Düşüncenin Hegel’in tanımladığı diyalektik ve spekülatif hareketini ortaya koymak için Mantık Bilimi’nde, Varlık, Hiçlik ve Oluş kavramlarının nasıl ele alındığına göz atmak gerekir.
Diyalektik Hareket: Varlık ve Hiçlik Kavramları
Kategorilerin[5] ortak zemini olan, bu bakımdan en kapsamlı ve en ilksel kavram, Varlık kavramıdır. Tüm şeylerin yüklemi olan ama kendisine hiçbir şey yüklenemeyen bu kavram, en evrensel ve bu nedenle de en içeriksiz, en fakir kavramdır. İnsan olmak, hayvan olmak, küçük ya da büyük olmak bir şey olmaktır; hiçbir sıfatı ya da yüklemi bulunmadan olmak ise bir şey olmamaktır. Varlık, hiçliğe eşdeğer bir belirlenimsizlik taşımaktadır:
“Arı varlık’ın neden felsefenin başlangıcını oluşturduğuna ilişkin söylenebilecek ilk şey, onun hiçliğe eşdeğer belirlenimsizliğidir. ‘Arı varlık’ ya da diğer bir dile getirişle ‘varlık olarak varlık’ herhangi bir dış-varlık, yani var olan (Dasein) değildir. Tüm sonlu belirlenimlerin içeriğinden arındırılmış ve soyutlanmış bir ‘varlık’ idesi, tümüyle dolayımsızdır.”[6]

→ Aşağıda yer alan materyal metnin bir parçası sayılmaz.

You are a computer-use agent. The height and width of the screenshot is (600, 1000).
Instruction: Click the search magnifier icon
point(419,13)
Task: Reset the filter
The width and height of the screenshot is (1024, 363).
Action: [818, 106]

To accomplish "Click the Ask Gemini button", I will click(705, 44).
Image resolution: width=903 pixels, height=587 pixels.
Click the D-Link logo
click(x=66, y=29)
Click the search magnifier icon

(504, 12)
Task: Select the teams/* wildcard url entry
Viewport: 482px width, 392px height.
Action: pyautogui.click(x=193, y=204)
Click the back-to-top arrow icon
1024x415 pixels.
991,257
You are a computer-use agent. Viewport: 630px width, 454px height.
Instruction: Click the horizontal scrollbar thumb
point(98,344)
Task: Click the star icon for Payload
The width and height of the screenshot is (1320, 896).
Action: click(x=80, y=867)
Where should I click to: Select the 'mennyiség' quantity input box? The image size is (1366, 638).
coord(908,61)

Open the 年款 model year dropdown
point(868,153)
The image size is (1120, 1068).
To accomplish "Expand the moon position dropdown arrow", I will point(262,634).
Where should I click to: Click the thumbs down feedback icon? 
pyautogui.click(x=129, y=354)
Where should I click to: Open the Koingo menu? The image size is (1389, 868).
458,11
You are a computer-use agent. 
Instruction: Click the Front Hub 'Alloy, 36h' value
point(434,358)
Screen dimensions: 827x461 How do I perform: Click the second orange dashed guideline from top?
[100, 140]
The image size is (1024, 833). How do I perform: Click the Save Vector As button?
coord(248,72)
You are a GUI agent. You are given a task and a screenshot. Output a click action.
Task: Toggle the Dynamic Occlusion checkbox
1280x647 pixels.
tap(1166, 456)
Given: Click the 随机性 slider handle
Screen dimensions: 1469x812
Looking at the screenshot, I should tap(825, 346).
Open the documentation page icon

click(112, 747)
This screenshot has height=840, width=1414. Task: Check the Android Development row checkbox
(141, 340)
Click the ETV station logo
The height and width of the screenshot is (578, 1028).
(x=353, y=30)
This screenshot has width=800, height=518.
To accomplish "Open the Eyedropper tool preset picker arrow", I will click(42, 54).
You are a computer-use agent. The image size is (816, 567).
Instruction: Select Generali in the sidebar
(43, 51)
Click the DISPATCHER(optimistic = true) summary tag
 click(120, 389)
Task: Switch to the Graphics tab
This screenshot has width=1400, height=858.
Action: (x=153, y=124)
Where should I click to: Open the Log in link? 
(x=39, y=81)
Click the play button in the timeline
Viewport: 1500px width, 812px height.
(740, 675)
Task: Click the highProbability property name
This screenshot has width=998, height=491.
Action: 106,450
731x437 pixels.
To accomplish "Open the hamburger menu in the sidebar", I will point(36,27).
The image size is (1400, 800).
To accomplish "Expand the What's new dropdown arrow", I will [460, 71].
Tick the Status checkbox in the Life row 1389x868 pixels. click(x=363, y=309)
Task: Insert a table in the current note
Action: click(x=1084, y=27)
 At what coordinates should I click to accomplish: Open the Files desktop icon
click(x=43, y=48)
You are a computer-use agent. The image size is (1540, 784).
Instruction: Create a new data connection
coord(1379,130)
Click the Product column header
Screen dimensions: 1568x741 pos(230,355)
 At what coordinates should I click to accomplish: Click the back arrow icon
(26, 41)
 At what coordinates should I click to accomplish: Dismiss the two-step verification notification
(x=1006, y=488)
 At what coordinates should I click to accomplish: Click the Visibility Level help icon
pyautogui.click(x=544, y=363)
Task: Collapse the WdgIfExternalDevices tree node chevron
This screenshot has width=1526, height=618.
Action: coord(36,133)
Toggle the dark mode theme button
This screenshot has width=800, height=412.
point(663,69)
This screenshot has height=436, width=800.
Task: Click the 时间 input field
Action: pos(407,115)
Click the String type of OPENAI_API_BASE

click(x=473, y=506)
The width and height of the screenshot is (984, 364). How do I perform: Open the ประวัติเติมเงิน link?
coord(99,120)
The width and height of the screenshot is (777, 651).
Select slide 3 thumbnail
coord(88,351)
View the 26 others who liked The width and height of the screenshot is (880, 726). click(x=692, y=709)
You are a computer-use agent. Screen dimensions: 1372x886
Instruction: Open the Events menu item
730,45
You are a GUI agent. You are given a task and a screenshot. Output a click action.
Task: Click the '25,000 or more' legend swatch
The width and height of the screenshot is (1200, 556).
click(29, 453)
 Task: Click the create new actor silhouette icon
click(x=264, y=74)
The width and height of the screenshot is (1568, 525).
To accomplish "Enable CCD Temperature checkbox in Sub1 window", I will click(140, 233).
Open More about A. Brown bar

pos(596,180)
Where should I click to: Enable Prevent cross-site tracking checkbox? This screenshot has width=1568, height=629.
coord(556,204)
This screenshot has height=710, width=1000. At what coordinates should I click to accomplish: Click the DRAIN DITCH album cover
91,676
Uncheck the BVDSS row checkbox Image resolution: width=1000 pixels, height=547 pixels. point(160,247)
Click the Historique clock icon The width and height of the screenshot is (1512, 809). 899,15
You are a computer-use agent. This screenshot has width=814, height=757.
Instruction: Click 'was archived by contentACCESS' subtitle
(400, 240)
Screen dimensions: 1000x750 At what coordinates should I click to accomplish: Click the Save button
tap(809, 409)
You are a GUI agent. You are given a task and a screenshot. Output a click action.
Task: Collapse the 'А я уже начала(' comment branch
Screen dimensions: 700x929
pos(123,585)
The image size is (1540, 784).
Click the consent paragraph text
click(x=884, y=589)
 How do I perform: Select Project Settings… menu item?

Belirlenimsiz ve dolayımsız saf varlık kavramı bu haliyle hiçliğe geçerek kendisini olumsuzlamakta; ya da daha doğrusu, düşüncenin diyalektik hareketi kavramı kendi karşıtına doğru taşımaktadır. Hegel’in ifadesiyle, bu aşamada varlık ile hiçlik arasında bir ayrım bulunmamaktadır.[7] Yani iki kavram katı belirlilikleri ve birbirlerinden ayrımları içinde kalmamakta, birbirleri içinde devinmektedirler. Bu durum, anlayış gücünün yargı formu açısından bir antinominin içine düşmeye doğru gittiğimiz ve durmamız gerektiği anlamına gelmektedir. Düşüncenin hareketi burada dursaydı, bu şüphesiz haklı bir ihtiyat olacaktı. Ancak iki kavramın birbirlerinde çözüldüğü bu olumsuz diyalektiğin içindeki olumlu ve birliğe ulaştırıcı yön henüz açığa çıkmamıştır.
Spekülatif Hareket: Oluş Kavramı
Saf varlık ile saf hiçliğin ayrımsızlığı bu iki kavram arasındaki ilişkinin diyalektik bir ilişki olduğunu göstermiştir. Dolayısıyla denilebilir ki, kendisinden hareket edilen varlık kavramı hem kendisidir hem de zıttıdır, artık anlayış gücünün -ya da düşüncenin analitik hareketinin- bir adım ötesine geçilmiştir. Varlık ve hiçlik hem birbirinden ayrı, hem de birbiriyle özdeştir, hiçlikten varlığa doğru bir ortaya çıkış, varlıktan hiçliğe doğru bir yok oluş hareketi söz konusudur ve bu hareketler zaman-mekan kayıtları dışında ve dolaysız bir yapı arz etmektedir. Kavramların birbirleri içine geçen bu hareketinde bir düşünce yasasından bahsedilecekse bu artık özdeşlik değil, ayrımda özdeşliktir. Varlık kendi kendisiyle özdeş olsaydı, hareketsiz olacak, böylece gerçek bir başlangıç olmamış olacaktı; ancak öte yandan o hiçlik ise zaten üzerinde konuşulamayan, kendisinden başka bir şey çıkamayacak bir boşluk olacaktı. O hem biri hem ötekidir; hem biri hem öteki olduğu için bir şey, başka şey ve her şey olmaktadır. Bu aşamada varlık ile hiçlik kavramları arasındaki hareketin kendisinin içeriği olacağı bir üçüncü kavrama ihtiyaç duyulmaktadır. Oluş kavramı böylelikle devreye girmekte ve iki kavramın karşıtlık içindeki birlikleri onda kavranarak, diyalektik hareketin olumlu yanı ortaya çıkarılmaktadır.
Kaynakça
Hegel, Georg Wilhelm Fredrich. Georg Wilhelm Friedrich Hegel: The Science of Logic. Çeviren George Di Giovanni. Cambridge University Press, 2015.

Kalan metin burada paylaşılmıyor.